MATERIALS PROVIDED:
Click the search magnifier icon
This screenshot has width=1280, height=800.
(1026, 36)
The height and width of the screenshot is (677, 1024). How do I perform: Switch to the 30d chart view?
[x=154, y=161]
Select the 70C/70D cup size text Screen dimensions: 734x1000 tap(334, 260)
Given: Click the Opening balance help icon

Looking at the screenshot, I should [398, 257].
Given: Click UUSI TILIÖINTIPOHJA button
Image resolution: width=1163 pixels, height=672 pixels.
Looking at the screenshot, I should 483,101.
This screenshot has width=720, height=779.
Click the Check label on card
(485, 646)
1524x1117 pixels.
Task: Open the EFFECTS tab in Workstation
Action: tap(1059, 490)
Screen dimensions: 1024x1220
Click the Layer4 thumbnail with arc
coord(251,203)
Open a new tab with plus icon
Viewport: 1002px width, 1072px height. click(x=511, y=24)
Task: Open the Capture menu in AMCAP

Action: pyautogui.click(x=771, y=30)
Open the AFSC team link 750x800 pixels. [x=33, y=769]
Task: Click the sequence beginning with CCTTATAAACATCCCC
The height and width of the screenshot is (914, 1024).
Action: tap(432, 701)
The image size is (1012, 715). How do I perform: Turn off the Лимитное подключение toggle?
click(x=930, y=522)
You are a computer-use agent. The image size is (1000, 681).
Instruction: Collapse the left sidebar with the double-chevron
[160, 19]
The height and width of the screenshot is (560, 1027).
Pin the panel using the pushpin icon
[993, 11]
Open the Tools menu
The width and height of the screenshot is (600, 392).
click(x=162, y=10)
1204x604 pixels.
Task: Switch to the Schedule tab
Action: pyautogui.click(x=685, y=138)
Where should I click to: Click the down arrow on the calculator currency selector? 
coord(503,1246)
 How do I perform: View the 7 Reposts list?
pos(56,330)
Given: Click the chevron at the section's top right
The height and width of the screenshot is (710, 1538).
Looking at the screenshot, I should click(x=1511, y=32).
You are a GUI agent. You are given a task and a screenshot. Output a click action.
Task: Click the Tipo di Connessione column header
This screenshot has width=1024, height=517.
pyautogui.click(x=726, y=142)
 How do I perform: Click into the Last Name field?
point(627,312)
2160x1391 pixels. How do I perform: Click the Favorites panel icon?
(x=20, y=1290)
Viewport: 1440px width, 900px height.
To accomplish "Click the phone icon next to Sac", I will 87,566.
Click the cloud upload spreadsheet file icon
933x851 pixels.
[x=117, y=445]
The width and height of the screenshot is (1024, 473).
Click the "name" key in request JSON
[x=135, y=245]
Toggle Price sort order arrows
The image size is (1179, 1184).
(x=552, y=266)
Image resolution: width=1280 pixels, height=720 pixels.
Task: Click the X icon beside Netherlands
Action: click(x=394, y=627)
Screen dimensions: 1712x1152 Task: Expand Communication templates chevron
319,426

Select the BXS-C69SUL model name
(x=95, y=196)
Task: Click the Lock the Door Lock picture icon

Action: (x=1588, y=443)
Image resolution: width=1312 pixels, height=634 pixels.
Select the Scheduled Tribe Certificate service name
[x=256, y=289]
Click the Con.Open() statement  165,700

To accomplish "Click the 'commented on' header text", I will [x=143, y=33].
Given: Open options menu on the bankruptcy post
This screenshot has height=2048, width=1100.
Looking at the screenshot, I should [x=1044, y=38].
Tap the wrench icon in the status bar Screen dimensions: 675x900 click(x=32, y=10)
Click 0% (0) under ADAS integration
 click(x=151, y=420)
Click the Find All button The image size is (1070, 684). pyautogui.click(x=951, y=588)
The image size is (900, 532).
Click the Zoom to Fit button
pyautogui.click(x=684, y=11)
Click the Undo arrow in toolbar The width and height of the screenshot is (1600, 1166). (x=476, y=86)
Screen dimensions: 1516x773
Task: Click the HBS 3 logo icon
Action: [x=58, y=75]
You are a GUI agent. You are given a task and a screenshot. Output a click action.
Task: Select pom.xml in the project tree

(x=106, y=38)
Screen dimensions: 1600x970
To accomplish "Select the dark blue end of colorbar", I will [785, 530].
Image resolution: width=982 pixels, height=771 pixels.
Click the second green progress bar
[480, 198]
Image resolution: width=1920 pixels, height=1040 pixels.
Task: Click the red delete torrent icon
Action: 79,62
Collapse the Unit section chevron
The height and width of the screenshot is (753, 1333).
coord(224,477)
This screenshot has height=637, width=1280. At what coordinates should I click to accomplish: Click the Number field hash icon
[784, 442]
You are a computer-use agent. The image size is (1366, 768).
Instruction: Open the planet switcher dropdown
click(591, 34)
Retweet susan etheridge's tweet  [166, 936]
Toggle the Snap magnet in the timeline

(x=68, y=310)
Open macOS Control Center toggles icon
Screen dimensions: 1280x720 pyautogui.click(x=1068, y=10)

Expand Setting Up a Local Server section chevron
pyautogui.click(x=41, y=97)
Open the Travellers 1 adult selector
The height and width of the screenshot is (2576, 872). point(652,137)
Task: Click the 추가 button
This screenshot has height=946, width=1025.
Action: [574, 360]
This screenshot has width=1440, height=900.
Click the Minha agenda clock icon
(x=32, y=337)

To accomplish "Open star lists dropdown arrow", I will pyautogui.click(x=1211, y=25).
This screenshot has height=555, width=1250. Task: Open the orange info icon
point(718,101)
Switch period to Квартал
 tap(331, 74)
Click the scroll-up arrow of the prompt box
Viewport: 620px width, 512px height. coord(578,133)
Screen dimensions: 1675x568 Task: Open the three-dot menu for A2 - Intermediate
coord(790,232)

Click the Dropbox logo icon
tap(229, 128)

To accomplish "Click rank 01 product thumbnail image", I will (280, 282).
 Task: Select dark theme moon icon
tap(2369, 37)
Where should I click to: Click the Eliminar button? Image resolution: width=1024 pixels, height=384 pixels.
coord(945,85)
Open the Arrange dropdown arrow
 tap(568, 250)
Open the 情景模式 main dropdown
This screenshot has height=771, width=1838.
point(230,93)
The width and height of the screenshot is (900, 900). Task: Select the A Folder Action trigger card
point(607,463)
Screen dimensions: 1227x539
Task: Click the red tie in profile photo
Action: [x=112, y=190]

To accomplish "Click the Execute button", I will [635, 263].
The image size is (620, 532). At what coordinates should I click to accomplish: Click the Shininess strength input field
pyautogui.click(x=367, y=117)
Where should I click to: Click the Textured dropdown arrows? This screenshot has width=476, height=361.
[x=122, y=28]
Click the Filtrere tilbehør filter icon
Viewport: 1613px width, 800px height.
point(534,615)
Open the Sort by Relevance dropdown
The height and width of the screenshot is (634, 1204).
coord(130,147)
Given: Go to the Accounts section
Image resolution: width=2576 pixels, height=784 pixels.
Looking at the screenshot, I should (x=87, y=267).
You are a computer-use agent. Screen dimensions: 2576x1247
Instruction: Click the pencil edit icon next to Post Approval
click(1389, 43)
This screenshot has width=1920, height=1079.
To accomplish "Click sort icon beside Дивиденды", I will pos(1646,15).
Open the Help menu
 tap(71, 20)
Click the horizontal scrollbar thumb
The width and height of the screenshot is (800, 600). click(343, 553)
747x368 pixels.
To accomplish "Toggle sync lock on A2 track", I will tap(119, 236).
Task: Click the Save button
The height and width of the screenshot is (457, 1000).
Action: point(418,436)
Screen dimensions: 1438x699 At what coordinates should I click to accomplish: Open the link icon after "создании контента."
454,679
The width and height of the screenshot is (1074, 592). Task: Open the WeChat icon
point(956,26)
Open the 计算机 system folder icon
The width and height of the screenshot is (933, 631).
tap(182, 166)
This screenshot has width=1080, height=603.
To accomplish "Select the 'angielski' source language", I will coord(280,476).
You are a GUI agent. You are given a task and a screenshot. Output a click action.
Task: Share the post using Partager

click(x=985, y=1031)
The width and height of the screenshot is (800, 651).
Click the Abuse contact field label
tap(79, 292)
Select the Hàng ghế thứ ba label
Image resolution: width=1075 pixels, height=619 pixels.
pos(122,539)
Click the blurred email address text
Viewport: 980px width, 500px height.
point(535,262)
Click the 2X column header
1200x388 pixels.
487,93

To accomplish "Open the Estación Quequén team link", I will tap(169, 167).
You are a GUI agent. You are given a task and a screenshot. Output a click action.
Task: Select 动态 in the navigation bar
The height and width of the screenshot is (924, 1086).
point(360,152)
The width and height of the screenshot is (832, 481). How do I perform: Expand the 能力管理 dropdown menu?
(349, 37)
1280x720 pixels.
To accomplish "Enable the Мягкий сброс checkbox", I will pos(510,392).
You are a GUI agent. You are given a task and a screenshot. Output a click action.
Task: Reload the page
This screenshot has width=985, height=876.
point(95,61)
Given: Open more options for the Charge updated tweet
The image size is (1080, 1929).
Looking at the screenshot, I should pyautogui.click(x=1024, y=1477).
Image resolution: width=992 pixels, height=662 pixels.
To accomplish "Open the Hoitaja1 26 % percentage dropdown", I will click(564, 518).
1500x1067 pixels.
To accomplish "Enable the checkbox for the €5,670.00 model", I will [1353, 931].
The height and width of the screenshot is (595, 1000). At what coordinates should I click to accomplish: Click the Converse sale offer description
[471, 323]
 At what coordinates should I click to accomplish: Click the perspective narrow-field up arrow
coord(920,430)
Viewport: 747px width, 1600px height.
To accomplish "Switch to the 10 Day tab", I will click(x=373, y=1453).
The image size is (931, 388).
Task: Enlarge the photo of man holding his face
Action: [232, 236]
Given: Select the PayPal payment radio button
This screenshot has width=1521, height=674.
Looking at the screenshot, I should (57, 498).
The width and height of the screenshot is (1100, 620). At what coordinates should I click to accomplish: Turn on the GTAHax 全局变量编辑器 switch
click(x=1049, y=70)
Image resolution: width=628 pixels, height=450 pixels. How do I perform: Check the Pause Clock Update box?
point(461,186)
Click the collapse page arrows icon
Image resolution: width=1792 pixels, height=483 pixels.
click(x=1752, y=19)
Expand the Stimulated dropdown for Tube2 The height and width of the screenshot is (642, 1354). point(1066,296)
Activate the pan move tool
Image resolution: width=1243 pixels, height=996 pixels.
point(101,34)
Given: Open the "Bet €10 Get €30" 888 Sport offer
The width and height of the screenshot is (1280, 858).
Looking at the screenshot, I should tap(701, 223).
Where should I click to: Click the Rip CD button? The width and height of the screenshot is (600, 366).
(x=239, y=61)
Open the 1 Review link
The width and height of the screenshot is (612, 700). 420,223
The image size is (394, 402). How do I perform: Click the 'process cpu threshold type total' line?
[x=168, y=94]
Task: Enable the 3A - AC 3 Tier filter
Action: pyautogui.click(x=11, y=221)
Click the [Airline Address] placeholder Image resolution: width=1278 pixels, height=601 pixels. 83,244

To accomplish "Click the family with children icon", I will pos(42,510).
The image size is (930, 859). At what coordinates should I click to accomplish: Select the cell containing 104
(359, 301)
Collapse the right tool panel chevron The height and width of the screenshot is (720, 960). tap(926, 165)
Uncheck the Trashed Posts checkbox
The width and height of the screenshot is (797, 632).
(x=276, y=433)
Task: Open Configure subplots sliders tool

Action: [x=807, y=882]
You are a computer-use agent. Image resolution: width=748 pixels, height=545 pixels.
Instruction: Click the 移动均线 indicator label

AIM OF THE TASK:
Would you quote everything above from the line containing "The height and width of the screenshot is (457, 1000)." down to the line containing "The width and height of the screenshot is (800, 651)."? Include both of those lines and nothing else.

RESULT OF THIS TASK:
The height and width of the screenshot is (457, 1000).
Action: point(418,436)
Screen dimensions: 1438x699 At what coordinates should I click to accomplish: Open the link icon after "создании контента."
454,679
The width and height of the screenshot is (1074, 592). Task: Open the WeChat icon
point(956,26)
Open the 计算机 system folder icon
The width and height of the screenshot is (933, 631).
tap(182, 166)
This screenshot has width=1080, height=603.
To accomplish "Select the 'angielski' source language", I will coord(280,476).
You are a GUI agent. You are given a task and a screenshot. Output a click action.
Task: Share the post using Partager

click(x=985, y=1031)
The width and height of the screenshot is (800, 651).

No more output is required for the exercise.